━━ PROVIDED ENTRIES ━━

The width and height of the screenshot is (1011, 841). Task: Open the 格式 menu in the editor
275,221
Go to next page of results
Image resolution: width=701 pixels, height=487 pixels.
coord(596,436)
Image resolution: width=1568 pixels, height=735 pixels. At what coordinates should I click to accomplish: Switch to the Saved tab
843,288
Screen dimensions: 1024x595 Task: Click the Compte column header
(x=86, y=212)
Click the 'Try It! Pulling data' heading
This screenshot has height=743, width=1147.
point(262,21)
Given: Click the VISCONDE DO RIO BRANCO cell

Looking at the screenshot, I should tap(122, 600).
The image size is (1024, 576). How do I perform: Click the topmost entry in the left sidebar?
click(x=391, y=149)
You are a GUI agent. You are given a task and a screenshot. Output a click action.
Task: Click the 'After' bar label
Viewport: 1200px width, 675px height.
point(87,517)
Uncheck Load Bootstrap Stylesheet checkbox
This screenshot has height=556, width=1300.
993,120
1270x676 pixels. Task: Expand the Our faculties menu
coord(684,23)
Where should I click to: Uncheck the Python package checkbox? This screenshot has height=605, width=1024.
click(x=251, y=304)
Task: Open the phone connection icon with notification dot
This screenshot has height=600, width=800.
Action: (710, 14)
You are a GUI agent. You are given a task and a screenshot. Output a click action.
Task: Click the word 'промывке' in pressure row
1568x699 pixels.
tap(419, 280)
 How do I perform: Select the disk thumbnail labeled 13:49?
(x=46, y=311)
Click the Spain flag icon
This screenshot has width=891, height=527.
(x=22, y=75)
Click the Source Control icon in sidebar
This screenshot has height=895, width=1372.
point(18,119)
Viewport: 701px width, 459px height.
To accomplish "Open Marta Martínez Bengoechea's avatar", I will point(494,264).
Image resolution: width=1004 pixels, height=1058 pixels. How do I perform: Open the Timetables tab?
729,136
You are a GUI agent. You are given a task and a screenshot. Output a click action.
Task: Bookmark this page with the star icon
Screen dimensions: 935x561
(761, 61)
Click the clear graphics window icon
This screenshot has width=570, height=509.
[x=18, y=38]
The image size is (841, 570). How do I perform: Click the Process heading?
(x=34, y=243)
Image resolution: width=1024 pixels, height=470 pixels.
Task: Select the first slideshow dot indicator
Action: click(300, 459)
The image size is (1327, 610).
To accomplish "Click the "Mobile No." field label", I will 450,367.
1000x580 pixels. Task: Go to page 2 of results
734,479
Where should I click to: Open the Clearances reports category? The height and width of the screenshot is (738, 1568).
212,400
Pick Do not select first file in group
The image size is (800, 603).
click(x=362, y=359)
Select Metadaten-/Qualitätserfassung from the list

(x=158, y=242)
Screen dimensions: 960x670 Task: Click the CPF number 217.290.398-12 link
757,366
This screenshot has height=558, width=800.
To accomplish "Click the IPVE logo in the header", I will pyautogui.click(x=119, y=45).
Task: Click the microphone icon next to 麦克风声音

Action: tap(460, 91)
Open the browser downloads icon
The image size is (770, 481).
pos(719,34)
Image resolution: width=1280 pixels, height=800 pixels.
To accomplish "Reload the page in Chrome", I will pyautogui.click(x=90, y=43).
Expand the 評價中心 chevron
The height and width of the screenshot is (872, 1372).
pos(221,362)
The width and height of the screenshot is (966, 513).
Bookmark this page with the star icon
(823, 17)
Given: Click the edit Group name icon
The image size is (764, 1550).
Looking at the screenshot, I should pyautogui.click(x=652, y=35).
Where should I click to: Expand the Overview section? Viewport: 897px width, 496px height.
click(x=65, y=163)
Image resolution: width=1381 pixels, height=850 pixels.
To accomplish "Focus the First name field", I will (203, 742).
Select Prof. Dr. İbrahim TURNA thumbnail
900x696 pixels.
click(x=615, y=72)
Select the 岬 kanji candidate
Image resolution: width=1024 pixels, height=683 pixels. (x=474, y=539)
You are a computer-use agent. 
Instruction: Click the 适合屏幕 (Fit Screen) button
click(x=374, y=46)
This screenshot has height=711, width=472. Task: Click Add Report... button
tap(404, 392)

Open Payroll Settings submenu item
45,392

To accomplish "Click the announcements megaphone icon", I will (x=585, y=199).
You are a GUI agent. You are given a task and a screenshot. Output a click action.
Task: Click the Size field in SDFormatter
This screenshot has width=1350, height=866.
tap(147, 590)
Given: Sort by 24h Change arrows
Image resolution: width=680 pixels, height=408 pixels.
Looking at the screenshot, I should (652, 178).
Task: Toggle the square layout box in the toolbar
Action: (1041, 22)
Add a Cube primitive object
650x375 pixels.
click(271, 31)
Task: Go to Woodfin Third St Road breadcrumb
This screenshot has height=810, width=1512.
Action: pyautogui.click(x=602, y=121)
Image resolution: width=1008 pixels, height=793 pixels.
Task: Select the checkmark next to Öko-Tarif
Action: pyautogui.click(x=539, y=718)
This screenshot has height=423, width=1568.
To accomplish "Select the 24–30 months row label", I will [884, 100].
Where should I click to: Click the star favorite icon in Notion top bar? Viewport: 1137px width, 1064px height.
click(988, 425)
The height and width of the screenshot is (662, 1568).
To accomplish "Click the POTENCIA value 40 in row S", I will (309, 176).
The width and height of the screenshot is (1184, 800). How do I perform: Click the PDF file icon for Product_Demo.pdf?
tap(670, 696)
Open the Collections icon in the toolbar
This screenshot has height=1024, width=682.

━━━

**WHAT THIS TASK INVOLVES**
Each record above needs to be transcribed word for word.

**OUTPUT FOR THIS EXERCISE**
The width and height of the screenshot is (1011, 841). Task: Open the 格式 menu in the editor
275,221
Go to next page of results
Image resolution: width=701 pixels, height=487 pixels.
coord(596,436)
Image resolution: width=1568 pixels, height=735 pixels. At what coordinates should I click to accomplish: Switch to the Saved tab
843,288
Screen dimensions: 1024x595 Task: Click the Compte column header
(x=86, y=212)
Click the 'Try It! Pulling data' heading
This screenshot has height=743, width=1147.
point(262,21)
Given: Click the VISCONDE DO RIO BRANCO cell

Looking at the screenshot, I should tap(122, 600).
The image size is (1024, 576). How do I perform: Click the topmost entry in the left sidebar?
click(x=391, y=149)
You are a GUI agent. You are given a task and a screenshot. Output a click action.
Task: Click the 'After' bar label
Viewport: 1200px width, 675px height.
point(87,517)
Uncheck Load Bootstrap Stylesheet checkbox
This screenshot has height=556, width=1300.
993,120
1270x676 pixels. Task: Expand the Our faculties menu
coord(684,23)
Where should I click to: Uncheck the Python package checkbox? This screenshot has height=605, width=1024.
click(x=251, y=304)
Task: Open the phone connection icon with notification dot
This screenshot has height=600, width=800.
Action: (710, 14)
You are a GUI agent. You are given a task and a screenshot. Output a click action.
Task: Click the word 'промывке' in pressure row
1568x699 pixels.
tap(419, 280)
 How do I perform: Select the disk thumbnail labeled 13:49?
(x=46, y=311)
Click the Spain flag icon
This screenshot has width=891, height=527.
(x=22, y=75)
Click the Source Control icon in sidebar
This screenshot has height=895, width=1372.
point(18,119)
Viewport: 701px width, 459px height.
To accomplish "Open Marta Martínez Bengoechea's avatar", I will point(494,264).
Image resolution: width=1004 pixels, height=1058 pixels. How do I perform: Open the Timetables tab?
729,136
You are a GUI agent. You are given a task and a screenshot. Output a click action.
Task: Bookmark this page with the star icon
Screen dimensions: 935x561
(761, 61)
Click the clear graphics window icon
This screenshot has width=570, height=509.
[x=18, y=38]
The image size is (841, 570). How do I perform: Click the Process heading?
(x=34, y=243)
Image resolution: width=1024 pixels, height=470 pixels.
Task: Select the first slideshow dot indicator
Action: click(300, 459)
The image size is (1327, 610).
To accomplish "Click the "Mobile No." field label", I will 450,367.
1000x580 pixels. Task: Go to page 2 of results
734,479
Where should I click to: Open the Clearances reports category? The height and width of the screenshot is (738, 1568).
212,400
Pick Do not select first file in group
The image size is (800, 603).
click(x=362, y=359)
Select Metadaten-/Qualitätserfassung from the list

(x=158, y=242)
Screen dimensions: 960x670 Task: Click the CPF number 217.290.398-12 link
757,366
This screenshot has height=558, width=800.
To accomplish "Click the IPVE logo in the header", I will pyautogui.click(x=119, y=45).
Task: Click the microphone icon next to 麦克风声音

Action: tap(460, 91)
Open the browser downloads icon
The image size is (770, 481).
pos(719,34)
Image resolution: width=1280 pixels, height=800 pixels.
To accomplish "Reload the page in Chrome", I will pyautogui.click(x=90, y=43).
Expand the 評價中心 chevron
The height and width of the screenshot is (872, 1372).
pos(221,362)
The width and height of the screenshot is (966, 513).
Bookmark this page with the star icon
(823, 17)
Given: Click the edit Group name icon
The image size is (764, 1550).
Looking at the screenshot, I should pyautogui.click(x=652, y=35).
Where should I click to: Expand the Overview section? Viewport: 897px width, 496px height.
click(x=65, y=163)
Image resolution: width=1381 pixels, height=850 pixels.
To accomplish "Focus the First name field", I will (203, 742).
Select Prof. Dr. İbrahim TURNA thumbnail
900x696 pixels.
click(x=615, y=72)
Select the 岬 kanji candidate
Image resolution: width=1024 pixels, height=683 pixels. (x=474, y=539)
You are a computer-use agent. 
Instruction: Click the 适合屏幕 (Fit Screen) button
click(x=374, y=46)
This screenshot has height=711, width=472. Task: Click Add Report... button
tap(404, 392)

Open Payroll Settings submenu item
45,392

To accomplish "Click the announcements megaphone icon", I will (x=585, y=199).
You are a GUI agent. You are given a task and a screenshot. Output a click action.
Task: Click the Size field in SDFormatter
This screenshot has width=1350, height=866.
tap(147, 590)
Given: Sort by 24h Change arrows
Image resolution: width=680 pixels, height=408 pixels.
Looking at the screenshot, I should (652, 178).
Task: Toggle the square layout box in the toolbar
Action: (1041, 22)
Add a Cube primitive object
650x375 pixels.
click(271, 31)
Task: Go to Woodfin Third St Road breadcrumb
This screenshot has height=810, width=1512.
Action: pyautogui.click(x=602, y=121)
Image resolution: width=1008 pixels, height=793 pixels.
Task: Select the checkmark next to Öko-Tarif
Action: pyautogui.click(x=539, y=718)
This screenshot has height=423, width=1568.
To accomplish "Select the 24–30 months row label", I will [884, 100].
Where should I click to: Click the star favorite icon in Notion top bar? Viewport: 1137px width, 1064px height.
click(988, 425)
The height and width of the screenshot is (662, 1568).
To accomplish "Click the POTENCIA value 40 in row S", I will (309, 176).
The width and height of the screenshot is (1184, 800). How do I perform: Click the PDF file icon for Product_Demo.pdf?
tap(670, 696)
Open the Collections icon in the toolbar
This screenshot has height=1024, width=682.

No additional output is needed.